- [Provided material]
####

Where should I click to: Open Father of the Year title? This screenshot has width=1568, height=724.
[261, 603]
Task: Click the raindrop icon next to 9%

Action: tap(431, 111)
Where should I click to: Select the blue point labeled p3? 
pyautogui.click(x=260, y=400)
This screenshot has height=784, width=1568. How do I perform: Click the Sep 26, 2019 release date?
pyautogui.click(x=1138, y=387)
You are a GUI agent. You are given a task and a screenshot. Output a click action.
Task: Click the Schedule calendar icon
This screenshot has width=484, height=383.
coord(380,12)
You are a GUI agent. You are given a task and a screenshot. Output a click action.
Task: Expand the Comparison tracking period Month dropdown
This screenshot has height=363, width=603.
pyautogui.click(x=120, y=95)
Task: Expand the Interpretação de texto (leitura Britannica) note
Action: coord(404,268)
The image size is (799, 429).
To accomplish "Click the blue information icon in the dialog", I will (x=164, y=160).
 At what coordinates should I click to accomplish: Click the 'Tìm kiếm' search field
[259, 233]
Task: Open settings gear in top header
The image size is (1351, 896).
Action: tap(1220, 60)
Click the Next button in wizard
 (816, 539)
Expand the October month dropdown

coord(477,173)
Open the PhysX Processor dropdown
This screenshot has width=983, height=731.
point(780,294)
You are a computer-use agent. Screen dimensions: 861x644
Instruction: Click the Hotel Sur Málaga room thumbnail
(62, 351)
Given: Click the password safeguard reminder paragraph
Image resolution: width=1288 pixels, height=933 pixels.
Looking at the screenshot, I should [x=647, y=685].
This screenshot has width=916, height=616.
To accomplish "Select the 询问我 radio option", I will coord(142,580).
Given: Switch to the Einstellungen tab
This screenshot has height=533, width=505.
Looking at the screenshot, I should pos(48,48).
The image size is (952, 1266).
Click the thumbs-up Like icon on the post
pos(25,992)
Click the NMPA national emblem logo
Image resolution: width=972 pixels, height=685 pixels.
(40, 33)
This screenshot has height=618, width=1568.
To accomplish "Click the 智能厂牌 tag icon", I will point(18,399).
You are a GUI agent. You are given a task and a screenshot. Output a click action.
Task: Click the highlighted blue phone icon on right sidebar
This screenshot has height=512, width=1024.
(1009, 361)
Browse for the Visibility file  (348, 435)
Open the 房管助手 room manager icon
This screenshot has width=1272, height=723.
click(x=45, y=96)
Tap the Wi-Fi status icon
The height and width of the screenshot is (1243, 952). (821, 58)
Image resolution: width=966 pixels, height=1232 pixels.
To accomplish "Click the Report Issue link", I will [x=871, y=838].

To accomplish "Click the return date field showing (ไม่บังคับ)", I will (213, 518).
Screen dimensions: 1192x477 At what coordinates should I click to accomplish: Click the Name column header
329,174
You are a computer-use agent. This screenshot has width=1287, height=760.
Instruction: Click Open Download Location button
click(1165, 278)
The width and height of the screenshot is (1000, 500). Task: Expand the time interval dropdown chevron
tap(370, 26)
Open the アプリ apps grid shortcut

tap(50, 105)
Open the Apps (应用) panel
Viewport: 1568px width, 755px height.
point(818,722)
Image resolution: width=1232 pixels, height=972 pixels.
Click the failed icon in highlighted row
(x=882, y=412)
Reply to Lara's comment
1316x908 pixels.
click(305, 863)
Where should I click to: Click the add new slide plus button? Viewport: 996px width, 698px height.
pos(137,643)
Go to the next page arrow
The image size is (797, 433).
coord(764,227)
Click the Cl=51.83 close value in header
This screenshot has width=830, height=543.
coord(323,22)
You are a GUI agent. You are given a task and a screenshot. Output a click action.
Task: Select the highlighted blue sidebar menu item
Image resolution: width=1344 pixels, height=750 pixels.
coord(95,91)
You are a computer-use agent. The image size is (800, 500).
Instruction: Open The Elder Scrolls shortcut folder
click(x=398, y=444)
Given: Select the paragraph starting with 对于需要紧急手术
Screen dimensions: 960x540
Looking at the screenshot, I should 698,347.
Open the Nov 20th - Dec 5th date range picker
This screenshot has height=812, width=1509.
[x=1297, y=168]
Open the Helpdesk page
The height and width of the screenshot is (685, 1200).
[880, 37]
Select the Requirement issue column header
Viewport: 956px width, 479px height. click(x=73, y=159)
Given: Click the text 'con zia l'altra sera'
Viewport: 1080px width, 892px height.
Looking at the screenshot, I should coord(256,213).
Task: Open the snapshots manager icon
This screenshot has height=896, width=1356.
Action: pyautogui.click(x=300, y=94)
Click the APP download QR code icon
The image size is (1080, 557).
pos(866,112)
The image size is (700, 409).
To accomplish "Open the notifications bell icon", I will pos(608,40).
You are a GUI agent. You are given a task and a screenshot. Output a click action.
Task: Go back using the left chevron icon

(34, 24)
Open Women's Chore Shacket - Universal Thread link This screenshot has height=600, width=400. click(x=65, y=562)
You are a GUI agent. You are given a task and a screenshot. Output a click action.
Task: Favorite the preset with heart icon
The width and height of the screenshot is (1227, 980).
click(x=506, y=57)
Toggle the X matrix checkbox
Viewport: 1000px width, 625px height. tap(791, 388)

####

- [Work to complete] The listing above holds a line with "Task: Expand the Comparison" and a line with "The image size is (952, 1266).". Print the stretch from the first through the second, exactly and alone.

- [Written response]
Task: Expand the Comparison tracking period Month dropdown
This screenshot has height=363, width=603.
pyautogui.click(x=120, y=95)
Task: Expand the Interpretação de texto (leitura Britannica) note
Action: coord(404,268)
The image size is (799, 429).
To accomplish "Click the blue information icon in the dialog", I will (x=164, y=160).
 At what coordinates should I click to accomplish: Click the 'Tìm kiếm' search field
[259, 233]
Task: Open settings gear in top header
The image size is (1351, 896).
Action: tap(1220, 60)
Click the Next button in wizard
 (816, 539)
Expand the October month dropdown

coord(477,173)
Open the PhysX Processor dropdown
This screenshot has width=983, height=731.
point(780,294)
You are a computer-use agent. Screen dimensions: 861x644
Instruction: Click the Hotel Sur Málaga room thumbnail
(62, 351)
Given: Click the password safeguard reminder paragraph
Image resolution: width=1288 pixels, height=933 pixels.
Looking at the screenshot, I should [x=647, y=685].
This screenshot has width=916, height=616.
To accomplish "Select the 询问我 radio option", I will coord(142,580).
Given: Switch to the Einstellungen tab
This screenshot has height=533, width=505.
Looking at the screenshot, I should pos(48,48).
The image size is (952, 1266).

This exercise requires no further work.